*Stated task 1:* From the records below, reproduce verbatim the lines beginning with the line containing "Where should I click to: Expand the Country" and continuing through the line containing "(x=619, y=301)".

*Page excerpt:*
A Non-Parenthetical Lectionary


The Anglican Church in North America has published a daily office lectionary based on the 1962 Anglican Church of Canada daily lectionary. I will critique its manifold problems in a future post, but I have been working on a solution. First, an explanation.

What do I mean by “non-parenthetical”? Two things. First, it is a reference to a line in the preface to the first English Book of Common Prayer (1549) which says, “For they so ordered the matter, that all the whole Bible (or the greatest part thereof) should be read over once in the year.” Did you catch what was in the parenthesis? Or the greatest part thereof.

This remark has haunted Anglican lectionaries to this day. To my knowledge, none of them manage to include the entirety of the Scriptures in a year. This leads to the second sense of parenthetical which is that within some of these lectionaries, there are parenthetical verses listed — those that can be read, but are not prescribed.

What have I done to correct this? The simple thing to do is to divide all Scripture into 365 bits and go forth. But, because of the church calendar and the desire of most people to not put the New Testament off until Autumn each year, it is not so straightforward.

I have conducted a thorough analysis of the ACNA Daily Lectionary as it is to be read for 2017 (starting with Advent in 2016). Some of what I discovered in this analysis will be in my critique of this particular lectionary.

*Stated task 2:* According to the lectionary text, in what year was the first English Book of Common Prayer issued?

*Entries supplied:*

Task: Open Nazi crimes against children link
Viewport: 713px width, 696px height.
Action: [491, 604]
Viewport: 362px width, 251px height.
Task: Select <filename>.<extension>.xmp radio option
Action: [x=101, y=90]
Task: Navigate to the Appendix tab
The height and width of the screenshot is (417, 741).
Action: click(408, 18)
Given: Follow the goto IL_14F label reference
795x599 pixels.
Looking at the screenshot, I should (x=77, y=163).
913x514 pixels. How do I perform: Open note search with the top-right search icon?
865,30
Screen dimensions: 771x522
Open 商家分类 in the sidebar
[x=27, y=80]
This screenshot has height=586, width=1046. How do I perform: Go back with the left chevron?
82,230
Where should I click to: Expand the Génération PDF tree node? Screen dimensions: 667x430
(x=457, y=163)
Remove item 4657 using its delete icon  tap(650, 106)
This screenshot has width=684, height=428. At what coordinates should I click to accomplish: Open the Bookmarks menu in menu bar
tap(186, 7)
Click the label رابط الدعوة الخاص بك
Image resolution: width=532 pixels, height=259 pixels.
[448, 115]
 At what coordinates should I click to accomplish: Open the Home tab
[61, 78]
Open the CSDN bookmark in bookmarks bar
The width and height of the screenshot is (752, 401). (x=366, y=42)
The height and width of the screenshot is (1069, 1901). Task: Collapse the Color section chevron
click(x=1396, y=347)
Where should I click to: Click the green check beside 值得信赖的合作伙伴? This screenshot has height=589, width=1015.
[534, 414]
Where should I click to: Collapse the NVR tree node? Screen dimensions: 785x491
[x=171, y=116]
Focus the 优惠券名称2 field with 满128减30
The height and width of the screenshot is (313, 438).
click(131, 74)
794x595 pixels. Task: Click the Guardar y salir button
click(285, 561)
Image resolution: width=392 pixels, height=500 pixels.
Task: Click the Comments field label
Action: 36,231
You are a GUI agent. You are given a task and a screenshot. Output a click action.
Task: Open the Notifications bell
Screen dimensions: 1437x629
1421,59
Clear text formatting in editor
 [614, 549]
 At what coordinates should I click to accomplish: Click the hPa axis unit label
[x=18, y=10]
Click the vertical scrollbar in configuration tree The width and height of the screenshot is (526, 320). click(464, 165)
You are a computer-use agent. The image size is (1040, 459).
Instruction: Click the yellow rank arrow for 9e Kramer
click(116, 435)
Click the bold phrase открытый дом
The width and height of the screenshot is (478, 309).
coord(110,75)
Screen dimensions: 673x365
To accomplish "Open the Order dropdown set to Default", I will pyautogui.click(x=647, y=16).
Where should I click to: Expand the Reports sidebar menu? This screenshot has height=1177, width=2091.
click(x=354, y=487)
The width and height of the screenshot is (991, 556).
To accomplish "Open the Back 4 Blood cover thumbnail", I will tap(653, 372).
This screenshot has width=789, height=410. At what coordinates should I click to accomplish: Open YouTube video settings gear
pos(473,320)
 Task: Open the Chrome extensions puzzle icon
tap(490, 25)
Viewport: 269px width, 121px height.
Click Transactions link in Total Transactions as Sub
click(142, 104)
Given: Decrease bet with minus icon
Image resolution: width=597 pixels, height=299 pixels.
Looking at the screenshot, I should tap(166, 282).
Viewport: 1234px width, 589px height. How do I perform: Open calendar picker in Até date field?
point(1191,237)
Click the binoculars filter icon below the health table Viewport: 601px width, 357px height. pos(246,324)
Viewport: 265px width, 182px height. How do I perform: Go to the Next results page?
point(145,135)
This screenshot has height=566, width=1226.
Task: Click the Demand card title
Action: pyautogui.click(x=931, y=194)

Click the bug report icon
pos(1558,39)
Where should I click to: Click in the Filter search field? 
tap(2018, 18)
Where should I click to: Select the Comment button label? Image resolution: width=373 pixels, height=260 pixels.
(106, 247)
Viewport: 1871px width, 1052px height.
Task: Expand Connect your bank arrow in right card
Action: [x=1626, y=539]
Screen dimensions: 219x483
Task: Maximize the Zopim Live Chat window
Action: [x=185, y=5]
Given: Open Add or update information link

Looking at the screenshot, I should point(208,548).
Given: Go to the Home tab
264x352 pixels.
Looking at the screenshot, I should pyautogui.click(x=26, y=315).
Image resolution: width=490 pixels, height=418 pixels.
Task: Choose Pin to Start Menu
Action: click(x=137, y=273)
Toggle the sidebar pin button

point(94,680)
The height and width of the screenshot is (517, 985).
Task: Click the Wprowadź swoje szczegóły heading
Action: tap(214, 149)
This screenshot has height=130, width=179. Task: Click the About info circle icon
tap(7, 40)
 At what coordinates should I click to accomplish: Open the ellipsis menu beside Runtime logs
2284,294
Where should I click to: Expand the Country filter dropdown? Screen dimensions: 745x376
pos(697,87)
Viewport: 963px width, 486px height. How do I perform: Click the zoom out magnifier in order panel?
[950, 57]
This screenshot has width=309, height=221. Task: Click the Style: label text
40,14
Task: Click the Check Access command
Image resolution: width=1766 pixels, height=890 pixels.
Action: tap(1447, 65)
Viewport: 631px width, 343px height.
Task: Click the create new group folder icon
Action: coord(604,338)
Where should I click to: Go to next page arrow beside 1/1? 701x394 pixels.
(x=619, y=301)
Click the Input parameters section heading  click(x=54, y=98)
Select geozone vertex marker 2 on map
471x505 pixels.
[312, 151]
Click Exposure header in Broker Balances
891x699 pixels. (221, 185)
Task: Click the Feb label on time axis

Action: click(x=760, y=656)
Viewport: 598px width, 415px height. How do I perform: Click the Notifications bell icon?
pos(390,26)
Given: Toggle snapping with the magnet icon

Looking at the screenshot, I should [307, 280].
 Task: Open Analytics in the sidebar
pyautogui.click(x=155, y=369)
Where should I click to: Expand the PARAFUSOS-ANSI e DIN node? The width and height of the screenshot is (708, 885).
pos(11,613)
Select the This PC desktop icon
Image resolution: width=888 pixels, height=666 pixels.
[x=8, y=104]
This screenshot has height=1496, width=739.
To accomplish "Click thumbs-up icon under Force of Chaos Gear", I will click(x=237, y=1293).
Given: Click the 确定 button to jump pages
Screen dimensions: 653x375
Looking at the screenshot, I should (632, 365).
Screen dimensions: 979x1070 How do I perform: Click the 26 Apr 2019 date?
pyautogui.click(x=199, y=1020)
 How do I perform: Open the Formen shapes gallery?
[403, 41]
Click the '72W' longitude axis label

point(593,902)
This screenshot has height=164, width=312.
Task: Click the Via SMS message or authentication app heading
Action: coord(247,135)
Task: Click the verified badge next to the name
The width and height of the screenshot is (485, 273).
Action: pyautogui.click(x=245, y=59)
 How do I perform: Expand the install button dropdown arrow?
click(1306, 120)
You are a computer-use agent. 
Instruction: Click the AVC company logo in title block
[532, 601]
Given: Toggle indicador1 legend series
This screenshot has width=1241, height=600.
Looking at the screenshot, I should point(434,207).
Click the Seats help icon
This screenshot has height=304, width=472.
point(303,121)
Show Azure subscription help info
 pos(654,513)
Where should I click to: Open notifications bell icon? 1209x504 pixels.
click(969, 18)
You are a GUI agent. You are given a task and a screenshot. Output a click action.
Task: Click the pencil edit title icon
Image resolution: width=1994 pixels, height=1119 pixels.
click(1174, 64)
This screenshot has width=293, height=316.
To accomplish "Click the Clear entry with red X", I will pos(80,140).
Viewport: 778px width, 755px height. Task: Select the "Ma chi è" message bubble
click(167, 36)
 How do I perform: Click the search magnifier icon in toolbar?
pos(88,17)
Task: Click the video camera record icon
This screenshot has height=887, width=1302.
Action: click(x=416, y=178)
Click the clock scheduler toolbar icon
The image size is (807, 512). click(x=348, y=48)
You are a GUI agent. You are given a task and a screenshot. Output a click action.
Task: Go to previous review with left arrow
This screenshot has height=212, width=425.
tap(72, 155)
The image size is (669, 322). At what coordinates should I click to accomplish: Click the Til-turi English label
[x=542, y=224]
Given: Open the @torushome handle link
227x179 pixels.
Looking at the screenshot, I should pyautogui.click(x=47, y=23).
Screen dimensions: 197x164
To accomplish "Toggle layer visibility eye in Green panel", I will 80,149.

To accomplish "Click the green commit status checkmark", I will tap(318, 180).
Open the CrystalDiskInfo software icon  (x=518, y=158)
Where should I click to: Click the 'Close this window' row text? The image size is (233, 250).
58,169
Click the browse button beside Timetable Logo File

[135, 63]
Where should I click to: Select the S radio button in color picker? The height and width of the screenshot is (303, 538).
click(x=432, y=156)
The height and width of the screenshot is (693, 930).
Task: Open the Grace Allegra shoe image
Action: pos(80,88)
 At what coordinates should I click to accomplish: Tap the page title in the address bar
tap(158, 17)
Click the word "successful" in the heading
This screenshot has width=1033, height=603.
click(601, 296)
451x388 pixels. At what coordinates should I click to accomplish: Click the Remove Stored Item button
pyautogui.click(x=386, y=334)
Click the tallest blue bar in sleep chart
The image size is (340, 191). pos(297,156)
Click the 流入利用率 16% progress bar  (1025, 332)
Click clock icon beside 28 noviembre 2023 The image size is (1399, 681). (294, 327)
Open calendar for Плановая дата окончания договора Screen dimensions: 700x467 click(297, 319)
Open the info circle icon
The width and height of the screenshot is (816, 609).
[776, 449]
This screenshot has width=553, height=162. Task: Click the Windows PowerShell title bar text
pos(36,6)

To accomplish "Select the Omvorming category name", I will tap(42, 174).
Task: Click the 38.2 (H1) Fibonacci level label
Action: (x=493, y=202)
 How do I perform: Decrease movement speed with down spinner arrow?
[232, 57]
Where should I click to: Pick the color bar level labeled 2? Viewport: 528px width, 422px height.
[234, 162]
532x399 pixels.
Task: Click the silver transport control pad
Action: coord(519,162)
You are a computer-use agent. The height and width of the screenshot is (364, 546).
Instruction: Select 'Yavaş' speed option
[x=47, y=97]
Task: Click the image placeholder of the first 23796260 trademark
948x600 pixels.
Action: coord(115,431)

*Expected output 1:*
Where should I click to: Expand the Country filter dropdown? Screen dimensions: 745x376
pos(697,87)
Viewport: 963px width, 486px height. How do I perform: Click the zoom out magnifier in order panel?
[950, 57]
This screenshot has width=309, height=221. Task: Click the Style: label text
40,14
Task: Click the Check Access command
Image resolution: width=1766 pixels, height=890 pixels.
Action: tap(1447, 65)
Viewport: 631px width, 343px height.
Task: Click the create new group folder icon
Action: coord(604,338)
Where should I click to: Go to next page arrow beside 1/1? 701x394 pixels.
(x=619, y=301)

*Expected output 2:* 1549